Copy out every line of the items below that contains the string "width", treating uppercase and lowercase as different.

[BEGIN Entries supplied]

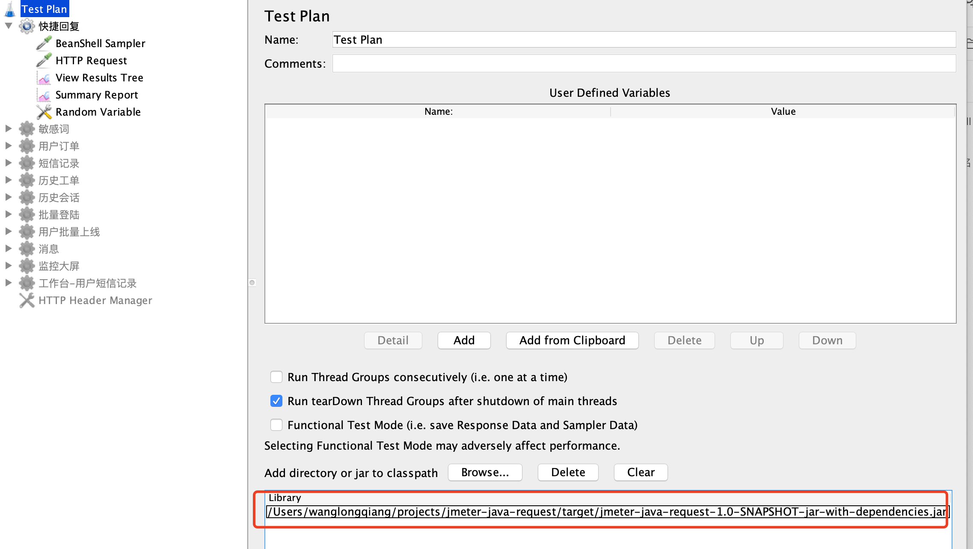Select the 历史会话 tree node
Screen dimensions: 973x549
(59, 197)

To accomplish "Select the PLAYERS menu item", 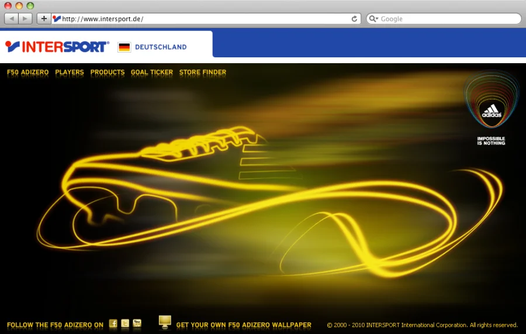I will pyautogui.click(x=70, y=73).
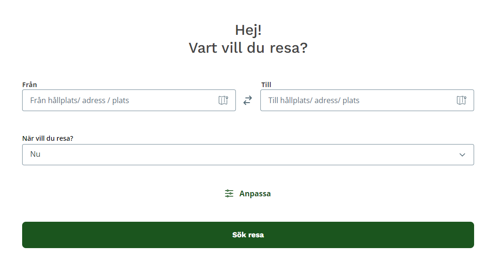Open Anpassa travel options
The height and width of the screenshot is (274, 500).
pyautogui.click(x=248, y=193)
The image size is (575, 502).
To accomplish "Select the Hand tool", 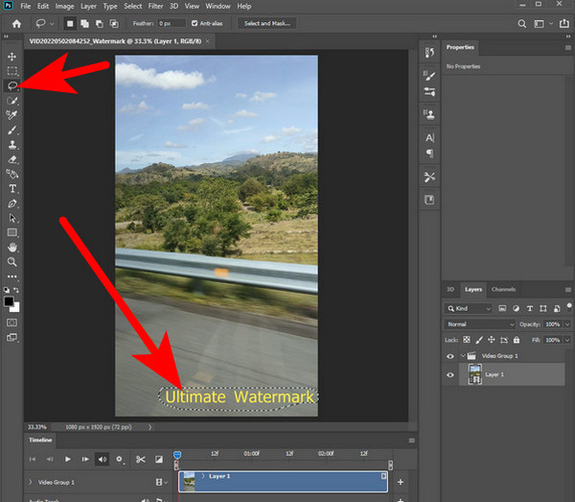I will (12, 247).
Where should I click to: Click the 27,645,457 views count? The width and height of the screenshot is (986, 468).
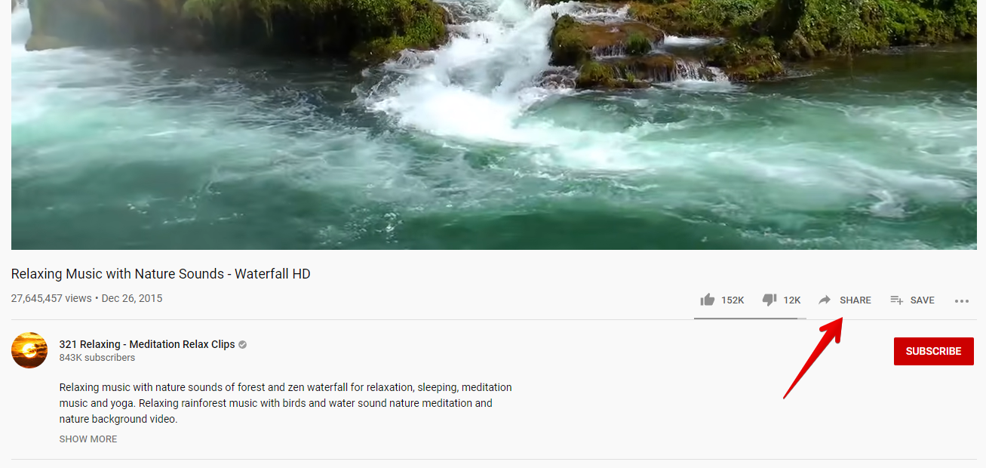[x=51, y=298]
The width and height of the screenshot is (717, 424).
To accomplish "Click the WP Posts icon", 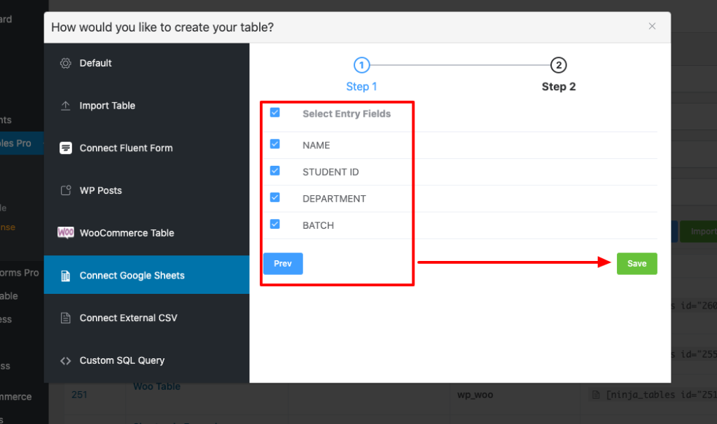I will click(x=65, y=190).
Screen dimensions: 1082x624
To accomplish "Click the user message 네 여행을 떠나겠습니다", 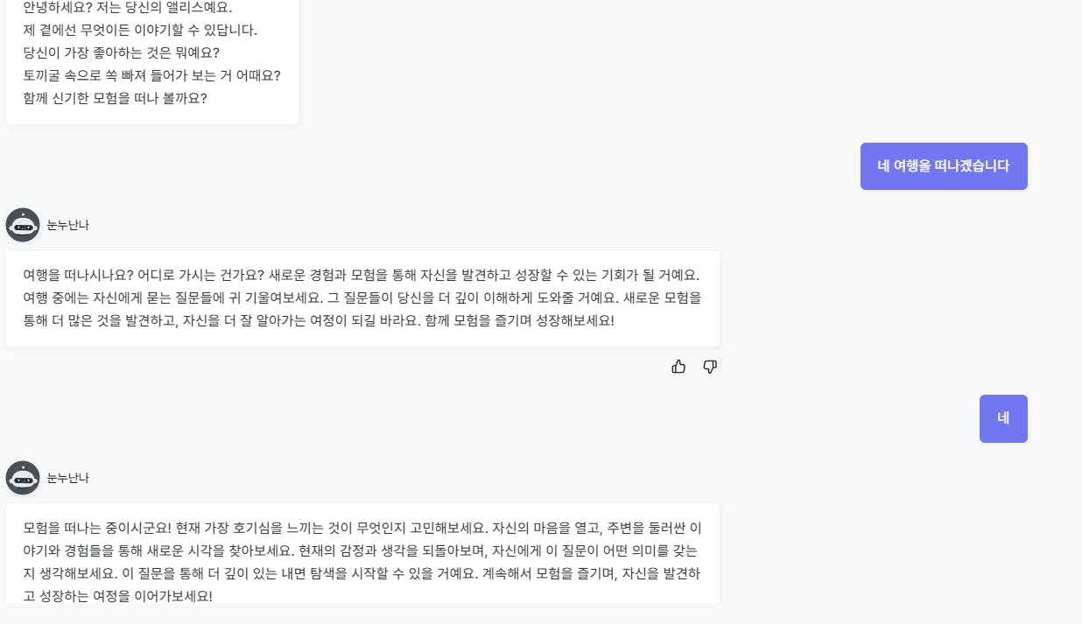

[END Entries supplied]

▶ Answer in full:
The height and width of the screenshot is (274, 500).
Where should I click to: Click the 27,645,457 views count? The width and height of the screenshot is (986, 468).
The width and height of the screenshot is (717, 424).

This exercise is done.